Authors: Ilias K. Savvas; Dimitrios Tselios; Georgia Garani
Addresses: Department of Computer Science and Engineering, T.E.I of Thessaly, Larissa, Greece ' Department of Business Administration, T.E.I. of Thessaly, Larissa, Greece ' Department of Computer Science and Engineering, T.E.I of Thessaly, Larissa, Greece
Abstract: Nowadays, huge quantities of data are generated by billions of machines and devices. Numerous methods have been employed, in order to make use of this valuable resource, some of them are altered versions of established known algorithms. One of the most seminal methods, in order to mine from data sources, is clustering, and k-means is a key algorithm which forms clusters of data according to a set of attributes. However, its main shortcoming is the high computational complexity which proves the k-means is very inefficient to perform on big data sets. Although k-means is a very well utilised algorithm, a functional distributed variant combining the multi-core power of contemporary machines has not been accepted yet by researchers. In this work, a three phase distributed/multi-core version of k-means and the analysis of its results are presented.
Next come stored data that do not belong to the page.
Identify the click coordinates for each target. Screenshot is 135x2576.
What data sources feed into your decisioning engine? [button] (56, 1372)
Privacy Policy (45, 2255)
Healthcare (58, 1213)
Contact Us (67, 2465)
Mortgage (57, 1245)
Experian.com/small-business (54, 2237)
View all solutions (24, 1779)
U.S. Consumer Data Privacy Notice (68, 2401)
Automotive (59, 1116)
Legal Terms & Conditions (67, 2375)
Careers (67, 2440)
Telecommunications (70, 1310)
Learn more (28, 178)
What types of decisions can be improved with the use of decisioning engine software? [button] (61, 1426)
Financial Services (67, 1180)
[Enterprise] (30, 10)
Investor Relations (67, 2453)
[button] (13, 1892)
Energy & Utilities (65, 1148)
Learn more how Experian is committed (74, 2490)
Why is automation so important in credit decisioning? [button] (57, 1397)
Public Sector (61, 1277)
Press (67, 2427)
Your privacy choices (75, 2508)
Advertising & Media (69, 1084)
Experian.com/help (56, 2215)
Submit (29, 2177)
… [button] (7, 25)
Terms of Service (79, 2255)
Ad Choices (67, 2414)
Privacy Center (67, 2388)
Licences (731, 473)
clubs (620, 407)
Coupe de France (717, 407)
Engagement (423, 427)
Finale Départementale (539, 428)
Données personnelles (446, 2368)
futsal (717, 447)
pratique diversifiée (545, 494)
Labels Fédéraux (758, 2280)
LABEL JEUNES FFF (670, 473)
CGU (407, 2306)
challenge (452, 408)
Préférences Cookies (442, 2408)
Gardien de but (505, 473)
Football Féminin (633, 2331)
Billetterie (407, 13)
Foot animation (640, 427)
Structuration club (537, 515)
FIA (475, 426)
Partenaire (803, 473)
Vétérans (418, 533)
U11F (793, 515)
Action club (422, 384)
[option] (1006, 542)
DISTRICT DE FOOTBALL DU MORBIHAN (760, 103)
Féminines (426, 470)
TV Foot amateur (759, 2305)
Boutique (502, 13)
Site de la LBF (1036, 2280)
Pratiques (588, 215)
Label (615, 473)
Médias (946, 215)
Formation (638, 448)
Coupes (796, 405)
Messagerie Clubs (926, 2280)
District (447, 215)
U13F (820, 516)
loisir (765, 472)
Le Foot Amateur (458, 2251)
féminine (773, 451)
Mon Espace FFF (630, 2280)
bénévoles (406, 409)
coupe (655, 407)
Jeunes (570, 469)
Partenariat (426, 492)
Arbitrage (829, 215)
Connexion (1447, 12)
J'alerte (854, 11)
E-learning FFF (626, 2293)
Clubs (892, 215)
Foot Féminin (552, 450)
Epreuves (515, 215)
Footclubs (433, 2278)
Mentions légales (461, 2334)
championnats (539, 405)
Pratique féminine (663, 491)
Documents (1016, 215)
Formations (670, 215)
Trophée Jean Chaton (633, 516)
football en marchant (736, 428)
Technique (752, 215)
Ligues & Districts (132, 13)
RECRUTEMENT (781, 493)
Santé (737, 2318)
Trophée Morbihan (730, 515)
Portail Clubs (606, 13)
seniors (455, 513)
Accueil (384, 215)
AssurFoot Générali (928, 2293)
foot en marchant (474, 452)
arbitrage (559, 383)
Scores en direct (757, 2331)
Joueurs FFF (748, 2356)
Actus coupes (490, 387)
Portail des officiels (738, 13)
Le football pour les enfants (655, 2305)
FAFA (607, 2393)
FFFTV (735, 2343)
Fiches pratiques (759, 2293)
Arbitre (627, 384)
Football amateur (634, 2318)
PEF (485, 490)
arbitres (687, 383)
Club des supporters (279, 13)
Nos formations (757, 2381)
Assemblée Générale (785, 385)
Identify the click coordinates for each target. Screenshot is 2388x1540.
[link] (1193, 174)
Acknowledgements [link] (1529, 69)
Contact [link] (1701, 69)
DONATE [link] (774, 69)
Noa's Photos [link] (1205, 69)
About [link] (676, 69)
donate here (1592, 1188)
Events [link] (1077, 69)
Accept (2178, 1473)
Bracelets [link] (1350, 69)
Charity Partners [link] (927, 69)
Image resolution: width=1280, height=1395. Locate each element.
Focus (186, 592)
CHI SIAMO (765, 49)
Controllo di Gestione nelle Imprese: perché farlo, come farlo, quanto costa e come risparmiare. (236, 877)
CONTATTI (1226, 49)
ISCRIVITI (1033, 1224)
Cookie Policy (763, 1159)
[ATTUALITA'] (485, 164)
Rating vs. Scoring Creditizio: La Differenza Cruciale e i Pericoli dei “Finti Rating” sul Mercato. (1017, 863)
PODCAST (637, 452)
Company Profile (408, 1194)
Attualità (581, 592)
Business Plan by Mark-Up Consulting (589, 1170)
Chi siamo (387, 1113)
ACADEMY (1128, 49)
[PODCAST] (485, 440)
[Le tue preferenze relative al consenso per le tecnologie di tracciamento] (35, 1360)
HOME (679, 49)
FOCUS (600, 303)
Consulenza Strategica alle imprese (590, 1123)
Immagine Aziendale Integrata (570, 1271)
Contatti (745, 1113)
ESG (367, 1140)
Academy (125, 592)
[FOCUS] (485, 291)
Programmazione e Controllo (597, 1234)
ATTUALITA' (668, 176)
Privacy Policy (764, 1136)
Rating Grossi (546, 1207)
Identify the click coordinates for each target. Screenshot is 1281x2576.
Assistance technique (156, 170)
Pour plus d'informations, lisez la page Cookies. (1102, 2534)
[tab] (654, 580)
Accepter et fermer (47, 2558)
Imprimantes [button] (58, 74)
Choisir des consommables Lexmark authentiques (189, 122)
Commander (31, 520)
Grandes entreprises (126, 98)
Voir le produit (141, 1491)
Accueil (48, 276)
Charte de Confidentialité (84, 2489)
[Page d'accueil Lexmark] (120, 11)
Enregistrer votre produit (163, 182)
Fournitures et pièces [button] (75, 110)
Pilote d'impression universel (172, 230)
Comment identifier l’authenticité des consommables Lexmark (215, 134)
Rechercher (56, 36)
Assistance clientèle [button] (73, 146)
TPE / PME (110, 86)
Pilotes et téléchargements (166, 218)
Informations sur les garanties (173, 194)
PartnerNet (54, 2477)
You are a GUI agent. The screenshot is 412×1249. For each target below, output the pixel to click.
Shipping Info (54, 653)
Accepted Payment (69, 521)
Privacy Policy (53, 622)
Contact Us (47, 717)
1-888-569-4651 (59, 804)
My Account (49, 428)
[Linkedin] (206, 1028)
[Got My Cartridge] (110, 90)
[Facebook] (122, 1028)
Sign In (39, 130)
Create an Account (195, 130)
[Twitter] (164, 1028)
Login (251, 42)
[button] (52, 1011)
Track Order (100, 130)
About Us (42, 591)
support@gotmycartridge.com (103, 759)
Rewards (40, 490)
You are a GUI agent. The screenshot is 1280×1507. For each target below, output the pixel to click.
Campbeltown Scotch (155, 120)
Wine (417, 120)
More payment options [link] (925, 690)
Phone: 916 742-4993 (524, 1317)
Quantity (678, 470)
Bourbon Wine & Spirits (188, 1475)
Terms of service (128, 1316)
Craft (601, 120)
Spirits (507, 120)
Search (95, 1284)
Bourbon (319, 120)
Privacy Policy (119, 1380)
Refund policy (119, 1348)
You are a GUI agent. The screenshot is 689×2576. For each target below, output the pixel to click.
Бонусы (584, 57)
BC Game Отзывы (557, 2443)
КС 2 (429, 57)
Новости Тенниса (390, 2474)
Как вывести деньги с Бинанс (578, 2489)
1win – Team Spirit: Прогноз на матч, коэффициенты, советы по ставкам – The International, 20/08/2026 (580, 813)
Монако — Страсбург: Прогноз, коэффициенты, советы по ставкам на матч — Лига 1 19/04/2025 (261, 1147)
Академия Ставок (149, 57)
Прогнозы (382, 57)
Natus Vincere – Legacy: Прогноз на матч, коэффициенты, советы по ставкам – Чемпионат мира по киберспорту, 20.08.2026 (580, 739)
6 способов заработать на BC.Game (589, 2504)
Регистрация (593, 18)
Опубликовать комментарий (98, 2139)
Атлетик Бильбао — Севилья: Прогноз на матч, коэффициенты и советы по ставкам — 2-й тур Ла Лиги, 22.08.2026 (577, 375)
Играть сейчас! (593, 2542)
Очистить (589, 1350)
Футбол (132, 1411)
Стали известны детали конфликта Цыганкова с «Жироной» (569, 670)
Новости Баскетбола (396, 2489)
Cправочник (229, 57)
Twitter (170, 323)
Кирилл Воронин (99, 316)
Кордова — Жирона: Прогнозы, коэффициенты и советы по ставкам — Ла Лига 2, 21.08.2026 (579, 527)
The obtained experimental results are in line with the theoretical outcomes and prove the correctness, efficiency, and scalability of the proposed technique.
Keywords: parallel algorithm; clustering; multi-core; distributed; k-means; OpenMP; MPI.
International Journal of Grid and Utility Computing, 2019 Vol.10 No.3, pp.283 - 291
Received: 08 Nov 2017
Accepted: 12 Jan 2018
Published online: 15 May 2019 *